O interior de São Paulo tem cidades que se destacam nas mais variadas áreas, seja em tecnologia, turismo rural ou foco em um setor de produção.
Há desde a “Califórnia brasileira” às capitais da uva, do figo, da porcelana e assim por diante. Um destes municípios, sonhou e foi, por um bom tempo, a Hollywood Brasileira.
Para isso, ergueu um grande polo cinematográfico ao custo de quase meio bilhão de reais, com estúdios, escritórios e escola de cinema. Seus editais de patrocínio para filmes e sua estrutura atraíram dezenas de produções.
Pelo tapete vermelho de seu festival de cinema, inspirado em Cannes, desfilaram estrelas como Fernanda Montenegro, Selton Mello, Tony Ramos e os americanos Danny Glover (Máquina Mortífera) e Michael Madsen (Kill Bill).
Início de tudo
A rica cidade de Paulínia é, desde os anos 1970, casa da Replan, maior refinaria da Petrobrás. O setor estava em alta, principalmente após a descoberta do pré-sal.
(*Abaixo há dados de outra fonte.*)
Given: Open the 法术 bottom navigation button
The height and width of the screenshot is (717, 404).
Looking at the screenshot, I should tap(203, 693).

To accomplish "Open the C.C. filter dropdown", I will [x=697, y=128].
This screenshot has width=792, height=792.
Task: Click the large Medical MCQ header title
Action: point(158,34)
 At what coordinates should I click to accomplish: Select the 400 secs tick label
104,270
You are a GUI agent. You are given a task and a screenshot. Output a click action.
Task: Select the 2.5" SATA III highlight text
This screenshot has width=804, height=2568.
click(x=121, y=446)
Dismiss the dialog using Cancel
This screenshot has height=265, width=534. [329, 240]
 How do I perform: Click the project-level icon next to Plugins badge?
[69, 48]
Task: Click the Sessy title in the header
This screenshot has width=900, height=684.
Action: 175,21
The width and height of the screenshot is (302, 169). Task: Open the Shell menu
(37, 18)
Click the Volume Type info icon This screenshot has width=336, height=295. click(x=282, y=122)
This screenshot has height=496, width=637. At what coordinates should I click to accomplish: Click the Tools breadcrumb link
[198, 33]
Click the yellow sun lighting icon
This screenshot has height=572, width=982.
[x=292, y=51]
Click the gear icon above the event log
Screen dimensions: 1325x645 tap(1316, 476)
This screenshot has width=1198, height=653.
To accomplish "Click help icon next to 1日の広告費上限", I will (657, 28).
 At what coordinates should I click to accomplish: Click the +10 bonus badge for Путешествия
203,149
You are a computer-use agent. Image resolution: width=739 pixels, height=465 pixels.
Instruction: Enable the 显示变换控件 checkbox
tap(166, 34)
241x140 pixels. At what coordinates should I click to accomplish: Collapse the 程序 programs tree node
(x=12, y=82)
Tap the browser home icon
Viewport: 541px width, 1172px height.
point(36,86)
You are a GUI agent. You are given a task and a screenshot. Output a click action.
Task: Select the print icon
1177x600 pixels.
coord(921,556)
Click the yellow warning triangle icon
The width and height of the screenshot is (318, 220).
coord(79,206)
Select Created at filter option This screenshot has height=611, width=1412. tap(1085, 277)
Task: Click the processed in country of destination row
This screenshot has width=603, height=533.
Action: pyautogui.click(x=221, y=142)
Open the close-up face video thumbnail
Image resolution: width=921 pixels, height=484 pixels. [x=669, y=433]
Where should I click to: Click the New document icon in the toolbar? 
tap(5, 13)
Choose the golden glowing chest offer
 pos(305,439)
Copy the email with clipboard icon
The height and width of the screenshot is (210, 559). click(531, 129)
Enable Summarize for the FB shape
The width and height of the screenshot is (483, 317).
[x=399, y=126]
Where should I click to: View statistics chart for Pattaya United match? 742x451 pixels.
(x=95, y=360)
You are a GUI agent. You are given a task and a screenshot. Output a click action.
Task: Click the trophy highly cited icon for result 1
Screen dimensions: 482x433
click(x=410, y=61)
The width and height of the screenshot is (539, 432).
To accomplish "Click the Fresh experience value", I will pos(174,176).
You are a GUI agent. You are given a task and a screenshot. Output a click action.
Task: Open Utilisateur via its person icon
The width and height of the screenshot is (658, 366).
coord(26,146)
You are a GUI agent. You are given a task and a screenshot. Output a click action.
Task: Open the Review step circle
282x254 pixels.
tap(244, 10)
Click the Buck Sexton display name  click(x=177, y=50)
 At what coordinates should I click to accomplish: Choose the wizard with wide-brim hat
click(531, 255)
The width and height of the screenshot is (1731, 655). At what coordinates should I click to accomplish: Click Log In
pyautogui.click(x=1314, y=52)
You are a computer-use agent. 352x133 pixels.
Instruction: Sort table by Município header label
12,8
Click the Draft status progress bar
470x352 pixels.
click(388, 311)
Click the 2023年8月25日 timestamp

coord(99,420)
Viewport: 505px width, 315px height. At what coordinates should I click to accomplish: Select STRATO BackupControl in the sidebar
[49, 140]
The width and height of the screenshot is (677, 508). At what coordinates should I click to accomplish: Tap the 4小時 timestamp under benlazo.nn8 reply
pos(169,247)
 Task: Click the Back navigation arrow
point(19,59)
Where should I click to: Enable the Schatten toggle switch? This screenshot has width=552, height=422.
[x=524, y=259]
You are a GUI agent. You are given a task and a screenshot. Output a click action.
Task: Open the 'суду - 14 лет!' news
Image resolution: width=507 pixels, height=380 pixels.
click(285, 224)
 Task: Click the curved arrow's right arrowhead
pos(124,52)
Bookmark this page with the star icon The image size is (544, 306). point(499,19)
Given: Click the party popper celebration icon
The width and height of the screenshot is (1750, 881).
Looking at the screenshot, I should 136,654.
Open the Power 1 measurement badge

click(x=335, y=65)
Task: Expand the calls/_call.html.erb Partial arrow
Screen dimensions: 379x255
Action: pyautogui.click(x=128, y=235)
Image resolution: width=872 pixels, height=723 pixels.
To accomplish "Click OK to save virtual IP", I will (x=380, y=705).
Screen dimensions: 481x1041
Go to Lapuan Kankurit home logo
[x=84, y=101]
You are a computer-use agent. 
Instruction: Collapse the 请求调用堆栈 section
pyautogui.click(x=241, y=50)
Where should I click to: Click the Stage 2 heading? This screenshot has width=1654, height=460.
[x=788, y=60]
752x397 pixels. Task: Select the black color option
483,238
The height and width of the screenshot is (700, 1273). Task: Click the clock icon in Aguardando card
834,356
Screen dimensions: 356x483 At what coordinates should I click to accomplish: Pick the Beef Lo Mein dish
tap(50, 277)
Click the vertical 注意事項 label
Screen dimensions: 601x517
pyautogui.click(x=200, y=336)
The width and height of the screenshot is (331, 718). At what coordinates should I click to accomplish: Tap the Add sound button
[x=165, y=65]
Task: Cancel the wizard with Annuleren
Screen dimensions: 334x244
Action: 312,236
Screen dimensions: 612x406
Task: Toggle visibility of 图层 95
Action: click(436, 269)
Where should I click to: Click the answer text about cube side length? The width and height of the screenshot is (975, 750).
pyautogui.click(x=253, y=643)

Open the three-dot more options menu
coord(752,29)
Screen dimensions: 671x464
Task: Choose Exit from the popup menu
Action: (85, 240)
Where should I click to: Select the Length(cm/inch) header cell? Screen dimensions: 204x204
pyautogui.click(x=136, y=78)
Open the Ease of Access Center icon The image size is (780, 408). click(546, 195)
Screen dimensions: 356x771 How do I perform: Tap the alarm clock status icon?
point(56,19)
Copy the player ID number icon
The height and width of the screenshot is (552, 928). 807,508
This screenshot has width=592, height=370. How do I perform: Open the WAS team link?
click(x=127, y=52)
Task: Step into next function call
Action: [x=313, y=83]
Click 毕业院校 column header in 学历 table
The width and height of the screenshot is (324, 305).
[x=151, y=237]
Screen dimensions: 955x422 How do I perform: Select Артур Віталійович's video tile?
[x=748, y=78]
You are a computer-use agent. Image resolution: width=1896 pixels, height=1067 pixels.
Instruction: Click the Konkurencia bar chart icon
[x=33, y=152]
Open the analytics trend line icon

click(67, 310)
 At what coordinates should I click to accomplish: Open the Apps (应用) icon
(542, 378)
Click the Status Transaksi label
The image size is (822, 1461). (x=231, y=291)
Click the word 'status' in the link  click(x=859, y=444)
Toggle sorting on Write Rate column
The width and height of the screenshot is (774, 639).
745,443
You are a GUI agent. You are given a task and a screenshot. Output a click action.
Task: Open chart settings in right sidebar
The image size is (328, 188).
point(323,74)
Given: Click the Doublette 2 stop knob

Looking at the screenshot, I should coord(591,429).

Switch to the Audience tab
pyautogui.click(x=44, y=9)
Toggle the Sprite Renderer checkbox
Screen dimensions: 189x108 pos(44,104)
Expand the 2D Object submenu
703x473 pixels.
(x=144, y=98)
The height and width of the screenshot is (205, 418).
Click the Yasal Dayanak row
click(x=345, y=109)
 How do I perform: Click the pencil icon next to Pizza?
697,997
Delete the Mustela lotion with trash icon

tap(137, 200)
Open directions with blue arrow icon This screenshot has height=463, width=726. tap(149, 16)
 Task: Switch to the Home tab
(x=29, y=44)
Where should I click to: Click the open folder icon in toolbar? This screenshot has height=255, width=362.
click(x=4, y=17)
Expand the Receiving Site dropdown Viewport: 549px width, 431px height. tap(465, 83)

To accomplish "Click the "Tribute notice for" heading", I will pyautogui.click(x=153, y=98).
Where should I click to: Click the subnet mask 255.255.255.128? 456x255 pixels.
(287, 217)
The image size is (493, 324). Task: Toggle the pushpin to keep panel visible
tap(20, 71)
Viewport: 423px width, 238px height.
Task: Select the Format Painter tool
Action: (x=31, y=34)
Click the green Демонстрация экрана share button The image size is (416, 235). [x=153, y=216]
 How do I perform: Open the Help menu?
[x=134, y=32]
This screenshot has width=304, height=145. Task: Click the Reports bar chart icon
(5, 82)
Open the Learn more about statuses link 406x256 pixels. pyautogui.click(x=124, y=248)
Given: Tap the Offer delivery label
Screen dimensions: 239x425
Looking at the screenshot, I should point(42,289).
Foi quando o prefeito da época, Edson Moura, decidiu colocar Paulínia no mapa cultural e investiu pesado no projeto de criar a Hollywood Brasileira, sob justificativa de “diversificar” as fontes de receita do município.
O complexo chegou a ter seis estúdios, cidade cenográfica, escola de cinema e o grandioso teatro municipal, pensando como palco para o festival de cinema, o Paulínia Film Festival, que teve sete edições.
Com alta arrecadação, a prefeitura criou editais de patrocínios para produções nacionais e internacionais, com exigência de que fosse utilizada a estrutura do município. Só em 2014, o edital previa R$ 8,98 milhões (R$ 16,5 milhões em valores corrigidos).
Mais de 40 filmes foram produzidos no polo cinematográfico de Paulínia. Entre eles, sucessos nacionais, como Salve Geral (2009), Chico Xavier (2010), O Palhaço (2011) e Bruna Surfistinha (2011).
Grana alta
O dinheiro da prefeitura também ajudou a alavancar o Paulínia Film Festival, atraindo astros nacionais e internacionais.
Isso porque o festival, assim como o de Cannes, Berlim e tantos outros, premiação com troféu e dinheiro os vencedores.
Em 2014, o prêmio principal – Troféu Menina de Ouro – ficou com “A História da Eternidade”, de Camilo Cavalcante. O longo levou cinco prêmios, somando R$ 410 mil (R$ 731 em valores atuais).
Fernanda Montenegro foi convidada para ser a mestra de cerimônia da primeira edição do festival. Esteve em outras edições. Selton Mello também deu as caras em mais de uma edição e venceu o prêmio de melhor direção em 2011, por O Palhaço.
Fim do sonho
O projeto da Hollywood brasileira durou bem menos do que o esperado. O município entrou em grave crítica política, marcada por muitas cassações. São 18 prefeitos desde 2009.
Só em 2014, Edson Moura Júnior (PMDB) foi prefeito em quatro períodos diferentes, enquanto o presidente da Câmara, Marcos Roberto Bolonhezi (PP), assumiu a prefeitura três vezes.
O primeiro cancelamento do festival ocorreu em 2012, na gestão do prefeito José Pavan Júnior. (PSB). A festa só voltou em 2014 e foi cancelada no ano seguinte, sob alegação de crise financeira e contratos irregulares.
Com o fim dos investimentos, Paulínia deixou de ser um polo cinematográfico e boa parte da estrutura ficou abandonada.